:: FRAGMENT DOKUMENTU ::

Po trzecie, to, że serial jest lepszy od M jak miłość czy Klanu to naprawdę nie jest żaden sukces i nie czyni z niego arcydzieła. To nie jest powód, żeby przymykać oko na masę błędów. Zwłaszcza, że nie wynikają one z ograniczeń budżetowych, tylko olewczego stosunku scenarzystów do widzów. Wprowadzają jakiś wątek (np. Lena na pawiaku), nie potrafią (lub im się nie chce) logicznie go wytłumaczyć, więc co robią? Urywają temat. W następnym sezonie okazuje się, że Lenka podczas powstania była już na wolności. Jak opuściła pawiak? Któż to wie?
twój wybór,,,ja też go oglądam ze względu właśnie na historię którą bardzo lubię ale nie da się ukryć poziom się drastycznie obniża......................
No bycie lepszym od telenowel nie jest trudne. A w tym serialu jest trochę wątków miłosnych,może nawet za dużo. Ja nie mam nic do takich wątków ale w tym serialu mnie nudzą.
Całkowita racja. Oceny wypływają także z porównań. A nasz telewizja bardzo rzadko serwuje nam coś takiego, co nie byłoby totalnym chłamem, szczególnie jeśli chodzi o seriale.
no i pokazują jaka ta władza była okrutna tylko że moi dziadkowie,wujostwo i rodzice nie narzekali,a teraz wręcz przeciwnie,kiedy "wystawieni solidarnościowcy" typu bolek,najbardziej cwani komuniści,wszechobecny kler podzielili się władzą i nas łupią z kasy !!!!!!!!!!!!!!!!!!!!!! to za komuny w filmach nie było takiego nacisku na przedwojenne władze,a teraz ??? choroba !!!!! :)) a winni zbrodni typu generał x i y siedzą w prywatnych kurortach i się śmieją :)) bo są nietykalni,bo mają haki na dzisiejszych pryncypałów !!!

:::
:: WIERSZE ZBIORU DANYCH ::

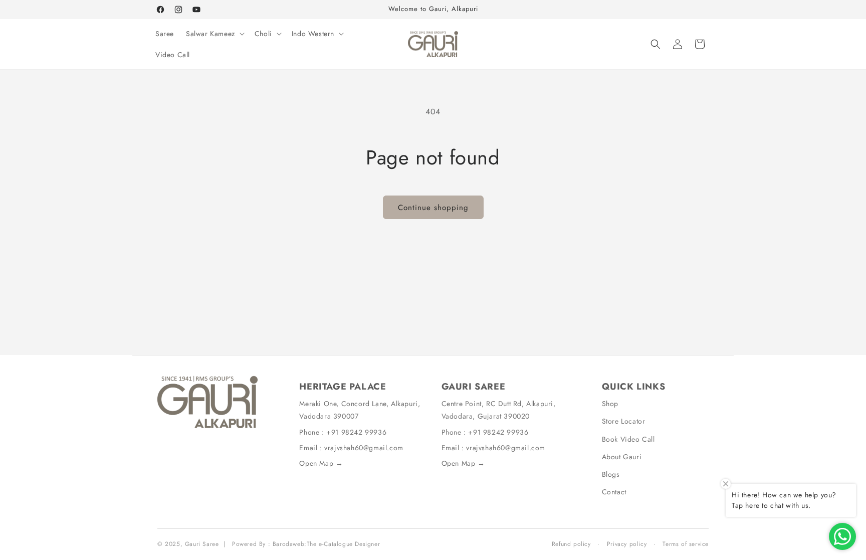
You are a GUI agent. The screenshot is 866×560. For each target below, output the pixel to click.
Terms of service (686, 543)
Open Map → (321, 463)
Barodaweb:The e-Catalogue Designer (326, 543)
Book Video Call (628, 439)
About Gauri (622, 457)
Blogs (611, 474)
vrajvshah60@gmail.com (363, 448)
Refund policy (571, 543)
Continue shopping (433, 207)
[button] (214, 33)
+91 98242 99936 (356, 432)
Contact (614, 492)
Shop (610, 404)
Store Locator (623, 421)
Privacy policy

:::

ZADANIE DO WYKONANIA. Streść fragment dokumentu w dwóch zdaniach. Pozycje nie są potrzebne do wykonania zadania.

WYNIK. Jeden z wpisów zarzuca scenarzystom serialu olewczy stosunek do widzów: przewyższanie „M jak miłość” czy „Klanu” nie czyni serialu arcydziełem, a wątki, takie jak pobyt Leny na pawiaku, są urywane bez logicznego wyjaśnienia. Inni piszący dodają, że poziom serialu drastycznie się obniża, a wątki miłosne nudzą, choć oceny wynikają też z porównań z telewizją, która rzadko oferuje coś poza chłamem.